Further to my last post, it would seem prudent to emphasise the fact that this Government is smelling of cheap incompetence. As this HMRC scandal deepens – with another six packages unaccounted for and evidence of recorded phone calls being sent on CD to bemused householders across the country – we look back at a Brown premiership that has encompassed an evasive Home Secretary who attempted to cover up the true details of the country's asylum seeker situation. We have also seen the Northern Rock fiasco, a by-product of the credit crunch and of Gordon Brown's haphazard control of the Treasury for over 10 years, and not to mention the latest loans scandal which threatens to undermine further the credibility of senior Labour Party officials.


And, if that wasn't enough, further evidence of Gordon Brown's incompetence can be linked to the aforementioned HMRC scandal. Why did he cut the budget from that agency, thereby minimising the opportunity for proper checks to be carried out to trace data and to ensure that only appropriately-trained staff had access to such data?


Gordon Brown has been prided as a man of strength and of conviction, yet his premiership is derailing fast and it actually seems that he has been a very convincing actor for the past 10 years and a very unconvincing prime minister for the last 5 months.


And in the same way that he has allowed Alistair Darling to remain as Chancellor of the Exchequer, he also found the time to promote Dawn Primarolo from her previous job of Paymaster-General (a post she held from 1999 until June 2007, which exercises direct control over HMRC and made her the de facto minister in charge of that agency) to Minister of State for Public Health. So we have a prime minister who is incompetent, a Chancellor who cannot run his own Treasury, and a minister in charge of our public NHS who has a previous record of laying the (dis)organisational foundations for this HMRC crisis.


Wonderful.


Isn't it time that the citizens of the UK had the chance to vote on this crippled Government? When can we vote for change and for optimism? For real fiscal prudence and free market economics? For sharing the proceeds of growth and cutting stealth taxes?

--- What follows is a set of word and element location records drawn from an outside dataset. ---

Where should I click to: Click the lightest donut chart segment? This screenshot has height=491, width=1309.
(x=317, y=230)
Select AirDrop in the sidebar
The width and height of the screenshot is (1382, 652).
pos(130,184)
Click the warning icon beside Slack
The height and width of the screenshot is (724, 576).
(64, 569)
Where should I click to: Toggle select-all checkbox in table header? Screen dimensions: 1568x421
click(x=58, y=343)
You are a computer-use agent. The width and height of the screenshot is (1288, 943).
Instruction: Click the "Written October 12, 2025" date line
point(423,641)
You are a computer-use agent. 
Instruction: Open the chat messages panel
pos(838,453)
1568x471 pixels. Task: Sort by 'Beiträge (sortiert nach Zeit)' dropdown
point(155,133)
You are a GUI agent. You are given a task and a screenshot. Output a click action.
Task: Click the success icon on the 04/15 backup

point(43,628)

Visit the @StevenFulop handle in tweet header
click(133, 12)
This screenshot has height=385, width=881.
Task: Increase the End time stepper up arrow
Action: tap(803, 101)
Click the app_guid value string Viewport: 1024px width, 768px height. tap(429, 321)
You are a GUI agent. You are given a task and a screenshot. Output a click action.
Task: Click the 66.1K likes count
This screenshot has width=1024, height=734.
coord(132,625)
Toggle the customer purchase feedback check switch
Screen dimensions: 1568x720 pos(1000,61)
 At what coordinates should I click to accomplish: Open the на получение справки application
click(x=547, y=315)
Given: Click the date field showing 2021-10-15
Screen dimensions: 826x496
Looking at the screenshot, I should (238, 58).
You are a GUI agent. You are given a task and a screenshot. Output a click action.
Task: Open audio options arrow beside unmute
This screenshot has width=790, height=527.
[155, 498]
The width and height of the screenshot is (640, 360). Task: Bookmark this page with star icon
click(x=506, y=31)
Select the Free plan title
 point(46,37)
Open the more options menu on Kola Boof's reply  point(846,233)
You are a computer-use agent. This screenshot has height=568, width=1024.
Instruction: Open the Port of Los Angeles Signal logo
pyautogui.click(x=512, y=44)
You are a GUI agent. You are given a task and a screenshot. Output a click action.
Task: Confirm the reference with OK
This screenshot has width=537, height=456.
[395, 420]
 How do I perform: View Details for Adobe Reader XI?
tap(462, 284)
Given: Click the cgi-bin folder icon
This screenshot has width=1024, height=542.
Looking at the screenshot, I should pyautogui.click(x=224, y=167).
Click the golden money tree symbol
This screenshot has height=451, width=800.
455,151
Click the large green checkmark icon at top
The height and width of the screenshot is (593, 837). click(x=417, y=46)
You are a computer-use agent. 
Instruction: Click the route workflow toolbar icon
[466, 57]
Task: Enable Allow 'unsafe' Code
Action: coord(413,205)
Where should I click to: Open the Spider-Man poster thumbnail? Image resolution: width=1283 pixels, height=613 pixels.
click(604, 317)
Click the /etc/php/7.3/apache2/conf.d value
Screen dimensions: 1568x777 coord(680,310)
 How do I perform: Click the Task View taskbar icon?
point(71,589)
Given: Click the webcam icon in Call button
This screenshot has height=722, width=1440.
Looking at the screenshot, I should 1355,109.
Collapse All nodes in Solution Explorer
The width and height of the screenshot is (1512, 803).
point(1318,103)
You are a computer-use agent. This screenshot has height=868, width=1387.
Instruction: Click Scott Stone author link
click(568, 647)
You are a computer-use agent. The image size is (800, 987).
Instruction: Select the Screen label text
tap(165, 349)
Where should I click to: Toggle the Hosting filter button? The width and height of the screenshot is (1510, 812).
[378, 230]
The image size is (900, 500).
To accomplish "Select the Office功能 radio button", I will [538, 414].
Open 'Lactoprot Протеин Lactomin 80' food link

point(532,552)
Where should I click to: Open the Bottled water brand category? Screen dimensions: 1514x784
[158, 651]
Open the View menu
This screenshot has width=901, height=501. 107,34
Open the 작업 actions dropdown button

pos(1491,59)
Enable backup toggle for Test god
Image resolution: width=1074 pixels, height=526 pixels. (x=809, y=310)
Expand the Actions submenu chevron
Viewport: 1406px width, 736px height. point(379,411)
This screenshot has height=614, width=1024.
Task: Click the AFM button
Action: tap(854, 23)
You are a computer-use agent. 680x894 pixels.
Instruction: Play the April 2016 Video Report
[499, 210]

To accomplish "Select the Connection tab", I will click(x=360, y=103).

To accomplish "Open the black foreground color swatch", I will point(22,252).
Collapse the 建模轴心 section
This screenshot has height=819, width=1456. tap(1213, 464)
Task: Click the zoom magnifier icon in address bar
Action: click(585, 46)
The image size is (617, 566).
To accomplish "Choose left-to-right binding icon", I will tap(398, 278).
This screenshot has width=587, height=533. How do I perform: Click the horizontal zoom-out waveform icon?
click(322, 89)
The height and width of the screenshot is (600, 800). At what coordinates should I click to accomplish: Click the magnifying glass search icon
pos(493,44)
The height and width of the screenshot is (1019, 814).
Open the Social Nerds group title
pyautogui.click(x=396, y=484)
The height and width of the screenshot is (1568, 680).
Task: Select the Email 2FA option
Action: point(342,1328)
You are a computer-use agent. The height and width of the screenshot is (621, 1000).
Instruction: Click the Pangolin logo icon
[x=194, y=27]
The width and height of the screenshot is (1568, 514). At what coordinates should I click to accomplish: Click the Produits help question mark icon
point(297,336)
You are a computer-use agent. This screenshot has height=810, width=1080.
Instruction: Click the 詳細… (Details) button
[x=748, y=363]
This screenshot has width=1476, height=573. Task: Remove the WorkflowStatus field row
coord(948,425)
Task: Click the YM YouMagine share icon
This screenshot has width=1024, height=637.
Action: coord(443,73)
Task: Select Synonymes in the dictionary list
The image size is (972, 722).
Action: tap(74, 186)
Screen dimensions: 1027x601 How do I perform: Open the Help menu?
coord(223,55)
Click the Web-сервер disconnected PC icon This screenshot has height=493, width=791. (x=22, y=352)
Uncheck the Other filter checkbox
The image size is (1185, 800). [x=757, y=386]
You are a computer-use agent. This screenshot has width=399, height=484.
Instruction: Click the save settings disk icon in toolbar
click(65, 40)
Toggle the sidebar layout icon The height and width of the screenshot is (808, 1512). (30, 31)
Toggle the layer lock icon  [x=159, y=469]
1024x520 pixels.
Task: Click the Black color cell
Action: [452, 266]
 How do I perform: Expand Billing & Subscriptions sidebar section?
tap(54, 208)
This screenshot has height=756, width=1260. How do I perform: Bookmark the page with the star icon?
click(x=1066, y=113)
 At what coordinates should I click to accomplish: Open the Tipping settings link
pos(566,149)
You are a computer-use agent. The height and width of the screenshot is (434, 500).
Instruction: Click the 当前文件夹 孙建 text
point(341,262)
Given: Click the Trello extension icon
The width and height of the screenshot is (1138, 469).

And, above all else, when will Gordon Brown give us the chance to vote for a new Conservative Government that will deliver the fair and just society that Britain desperately needs?

Tuesday 20 November 2007

A Matter of Competence

No doubt by now commentators elsewhere are highlighting the horror of the loss of 25 million personal records by the Revenue and Customs.  

Errors occur in every business.  Post goes astray.  These kind of things are often unavoidable.

What is avoidable is allowing a 'junior official' the access to so many personal records, the ability to download them and the authority to send them willy nilly to another agency without there being any system to authorise, track or confirm receipt of the information.

It is a matter of competence.  Yes, Revenue and Customs are a semi detached agency of the government, but the responsibility for their operation still lies, ultimately, with the Treasury.  That means the Chancellor of the Exchequer.

If he has an honour at all he should resign.